Israr Ali

Personal information
- Born: 1 May 1927 Jalandhar, Punjab Province, British India
- Died: 1 February 2016 (aged 88) Okara, Pakistan
- Batting: Left-handed
- Bowling: Left-arm fast-medium
- Role: Allrounder

International information
- National side: Pakistan (1952–1959);
- Test debut (cap 6): 16 October 1952 v India
- Last Test: 21 November 1959 v Australia

Career statistics
| Competition | Test | First-class |
| Matches | 4 | 40 |
| Runs scored | 33 | 1,130 |
| Batting average | 4.71 | 20.54 |
| 100s/50s | 0/0 | 0/6 |
| Top score | 10 | 79 |
| Balls bowled | 318 | 6,190 |
| Wickets | 6 | 114 |
| Bowling average | 27.50 | 22.63 |
| 5 wickets in innings | 0 | 6 |
| 10 wickets in match | 0 | 1 |
| Best bowling | 2/29 | 9/58 |
| Catches/stumpings | 1/– | 22/– |
- Source: CricketArchive, 12 July 2019

= Israr Ali =

Pakistani cricketer (1927–2016)

Israr Ali (1 May 1927 – 1 February 2016) was a member of Pakistan's first Test team that played against India in India in 1952–53. Born in Jalandhar, British India, Israr was an allrounder. He played two Tests as a top-order batsman in 1952–53 with huge success, then two more against the visiting Australians in 1959–60 as a lower order batsman and opening bowler, taking 6 wickets at 25.66, dismissing Les Favell four times.

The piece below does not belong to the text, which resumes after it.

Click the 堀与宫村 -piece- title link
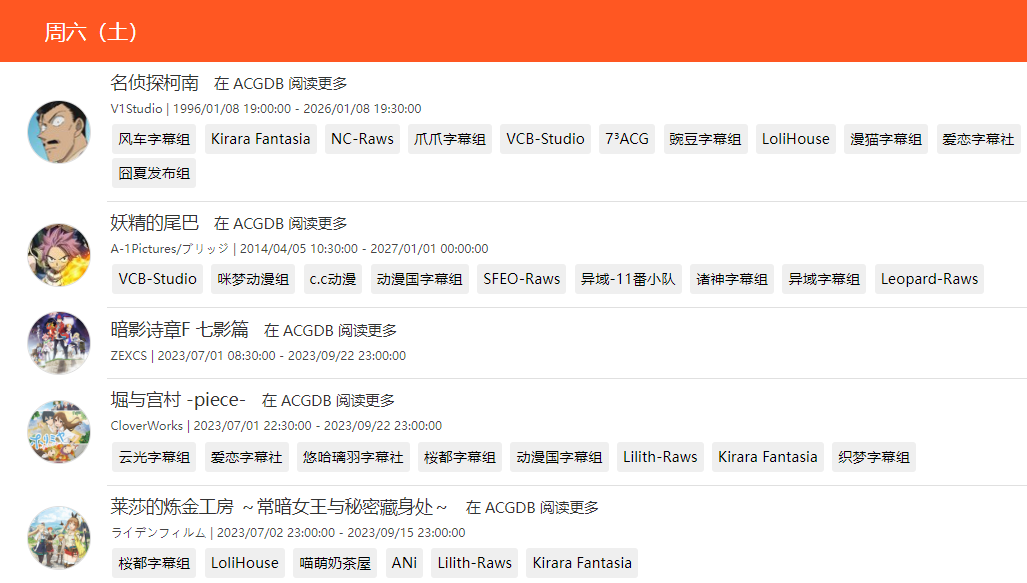The image size is (1027, 583). pyautogui.click(x=178, y=400)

In 1957–58, playing for Bahawalpur against Punjab A in the Quaid-i-Azam Trophy, he took 9 for 58 in one innings (11 for 88 in the match). In the quarter-finals of the competition that season, he took 6 for 1 (figures of 11–10–1–6) to dismiss Dacca University for 39, after hitting his highest score of 79.

His career began in the 1946–47 Ranji Trophy and ended in 1960–61. He played the 1959 English season as a professional for Bacup in the Lancashire League, making 912 runs at 50.66 and taking 48 wickets at 22.95.

On the death of Aslam Khokhar on 22 January 2011, Israr Ali became Pakistan's oldest living Test cricketer. He died on 1 February 2016 at the age of 88.